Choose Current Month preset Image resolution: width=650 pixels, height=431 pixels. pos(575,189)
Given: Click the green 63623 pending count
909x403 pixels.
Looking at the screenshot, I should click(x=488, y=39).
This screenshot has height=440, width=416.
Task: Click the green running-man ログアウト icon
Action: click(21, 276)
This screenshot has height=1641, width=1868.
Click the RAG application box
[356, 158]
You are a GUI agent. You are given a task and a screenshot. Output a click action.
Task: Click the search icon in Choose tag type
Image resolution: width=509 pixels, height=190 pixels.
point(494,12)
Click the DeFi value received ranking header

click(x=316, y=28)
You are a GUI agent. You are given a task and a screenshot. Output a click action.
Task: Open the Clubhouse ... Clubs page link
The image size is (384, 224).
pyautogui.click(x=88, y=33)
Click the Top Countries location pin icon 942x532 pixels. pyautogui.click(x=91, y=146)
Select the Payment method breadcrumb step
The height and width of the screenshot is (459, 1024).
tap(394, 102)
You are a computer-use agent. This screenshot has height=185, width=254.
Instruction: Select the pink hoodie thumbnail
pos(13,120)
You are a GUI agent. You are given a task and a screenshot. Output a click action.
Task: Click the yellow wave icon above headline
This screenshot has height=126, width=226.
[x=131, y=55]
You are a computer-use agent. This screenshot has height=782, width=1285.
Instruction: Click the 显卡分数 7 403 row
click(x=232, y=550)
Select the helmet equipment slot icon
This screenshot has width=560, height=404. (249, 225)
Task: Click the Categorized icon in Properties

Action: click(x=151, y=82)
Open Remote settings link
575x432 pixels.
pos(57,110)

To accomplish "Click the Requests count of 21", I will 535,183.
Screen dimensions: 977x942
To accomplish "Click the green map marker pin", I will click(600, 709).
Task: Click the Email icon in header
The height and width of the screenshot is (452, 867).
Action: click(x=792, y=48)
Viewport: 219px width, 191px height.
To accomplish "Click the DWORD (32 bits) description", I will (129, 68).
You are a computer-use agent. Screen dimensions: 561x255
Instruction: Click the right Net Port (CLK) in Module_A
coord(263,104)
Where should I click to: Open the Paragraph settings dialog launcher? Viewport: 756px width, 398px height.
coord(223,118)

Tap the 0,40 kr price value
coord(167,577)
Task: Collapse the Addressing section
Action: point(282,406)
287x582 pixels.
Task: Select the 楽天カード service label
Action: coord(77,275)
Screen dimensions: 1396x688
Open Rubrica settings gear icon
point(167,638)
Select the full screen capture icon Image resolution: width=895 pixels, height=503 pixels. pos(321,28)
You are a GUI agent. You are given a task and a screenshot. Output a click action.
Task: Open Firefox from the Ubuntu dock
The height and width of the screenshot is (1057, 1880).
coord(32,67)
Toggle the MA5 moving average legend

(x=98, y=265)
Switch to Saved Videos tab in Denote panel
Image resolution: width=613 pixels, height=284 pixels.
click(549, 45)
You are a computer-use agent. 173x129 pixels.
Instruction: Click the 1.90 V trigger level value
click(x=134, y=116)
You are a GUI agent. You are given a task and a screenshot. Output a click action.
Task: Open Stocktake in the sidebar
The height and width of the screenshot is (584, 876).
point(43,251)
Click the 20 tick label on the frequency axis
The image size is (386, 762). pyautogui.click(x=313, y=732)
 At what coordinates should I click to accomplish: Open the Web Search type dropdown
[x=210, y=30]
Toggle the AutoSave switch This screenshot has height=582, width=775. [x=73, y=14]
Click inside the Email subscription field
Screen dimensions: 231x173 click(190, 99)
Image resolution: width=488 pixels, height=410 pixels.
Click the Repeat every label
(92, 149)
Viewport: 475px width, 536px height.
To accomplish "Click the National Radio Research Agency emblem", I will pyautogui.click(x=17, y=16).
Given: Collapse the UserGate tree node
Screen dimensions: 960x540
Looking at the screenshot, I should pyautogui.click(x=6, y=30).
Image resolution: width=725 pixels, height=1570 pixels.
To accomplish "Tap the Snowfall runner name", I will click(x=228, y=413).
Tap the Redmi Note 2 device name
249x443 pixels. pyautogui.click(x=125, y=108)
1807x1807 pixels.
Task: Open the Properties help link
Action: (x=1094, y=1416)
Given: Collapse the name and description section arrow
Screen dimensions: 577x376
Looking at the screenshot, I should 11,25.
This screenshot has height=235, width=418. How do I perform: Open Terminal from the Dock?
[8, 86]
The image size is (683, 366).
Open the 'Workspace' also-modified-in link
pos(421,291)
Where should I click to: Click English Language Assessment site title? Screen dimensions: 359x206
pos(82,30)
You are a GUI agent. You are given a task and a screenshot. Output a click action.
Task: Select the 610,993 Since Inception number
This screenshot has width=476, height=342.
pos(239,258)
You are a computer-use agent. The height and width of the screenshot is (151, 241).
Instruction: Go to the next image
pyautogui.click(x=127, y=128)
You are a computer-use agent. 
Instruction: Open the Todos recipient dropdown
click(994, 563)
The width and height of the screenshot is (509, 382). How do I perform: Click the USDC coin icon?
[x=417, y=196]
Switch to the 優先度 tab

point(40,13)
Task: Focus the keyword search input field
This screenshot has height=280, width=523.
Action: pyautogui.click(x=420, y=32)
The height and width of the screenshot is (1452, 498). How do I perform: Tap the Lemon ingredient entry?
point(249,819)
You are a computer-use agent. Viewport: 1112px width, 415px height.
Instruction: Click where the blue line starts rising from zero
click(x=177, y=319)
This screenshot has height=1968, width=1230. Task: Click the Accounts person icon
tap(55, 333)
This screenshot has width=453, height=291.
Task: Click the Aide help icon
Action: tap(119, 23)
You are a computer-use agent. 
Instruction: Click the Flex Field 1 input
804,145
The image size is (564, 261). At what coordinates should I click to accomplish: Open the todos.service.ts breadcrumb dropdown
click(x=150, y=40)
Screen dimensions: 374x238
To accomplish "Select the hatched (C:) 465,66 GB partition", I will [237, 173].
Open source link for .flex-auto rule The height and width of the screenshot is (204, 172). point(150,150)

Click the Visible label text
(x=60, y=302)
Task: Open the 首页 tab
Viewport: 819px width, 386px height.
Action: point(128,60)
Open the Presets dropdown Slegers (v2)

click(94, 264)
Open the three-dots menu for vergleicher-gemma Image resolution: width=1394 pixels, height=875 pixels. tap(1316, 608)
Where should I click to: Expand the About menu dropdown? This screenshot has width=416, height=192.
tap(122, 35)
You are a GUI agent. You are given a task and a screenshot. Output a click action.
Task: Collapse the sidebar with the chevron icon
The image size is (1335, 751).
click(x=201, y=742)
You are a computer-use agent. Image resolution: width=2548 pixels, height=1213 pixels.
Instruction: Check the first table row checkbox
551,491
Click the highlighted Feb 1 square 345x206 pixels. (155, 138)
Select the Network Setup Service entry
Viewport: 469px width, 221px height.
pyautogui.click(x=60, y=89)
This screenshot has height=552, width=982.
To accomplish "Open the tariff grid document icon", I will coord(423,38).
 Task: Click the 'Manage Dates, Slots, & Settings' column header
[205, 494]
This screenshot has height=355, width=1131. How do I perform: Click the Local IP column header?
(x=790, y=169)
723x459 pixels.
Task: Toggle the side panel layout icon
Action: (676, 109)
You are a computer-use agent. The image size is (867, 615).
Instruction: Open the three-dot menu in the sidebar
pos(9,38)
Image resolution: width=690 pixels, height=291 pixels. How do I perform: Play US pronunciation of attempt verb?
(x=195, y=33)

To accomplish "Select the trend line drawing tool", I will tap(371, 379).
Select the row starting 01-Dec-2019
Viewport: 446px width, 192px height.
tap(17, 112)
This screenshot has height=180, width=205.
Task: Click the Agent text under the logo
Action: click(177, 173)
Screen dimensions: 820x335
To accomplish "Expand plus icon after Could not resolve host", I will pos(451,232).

━━━━━━━━━━━━━━━━━━━━━━━━━━━━━━

Aufgabe → Zitiere wortgetreu den Teil der Einträge, der mit der Zeile beginnt, die „will tap(371, 379).“ enthält, und mit dem Ende der Einträge schließt. Die Anfangszeile und die letzte Zeile gehören dazu.

Lösung →
To accomplish "Select the trend line drawing tool", I will tap(371, 379).
Select the row starting 01-Dec-2019
Viewport: 446px width, 192px height.
tap(17, 112)
This screenshot has height=180, width=205.
Task: Click the Agent text under the logo
Action: click(177, 173)
Screen dimensions: 820x335
To accomplish "Expand plus icon after Could not resolve host", I will pos(451,232).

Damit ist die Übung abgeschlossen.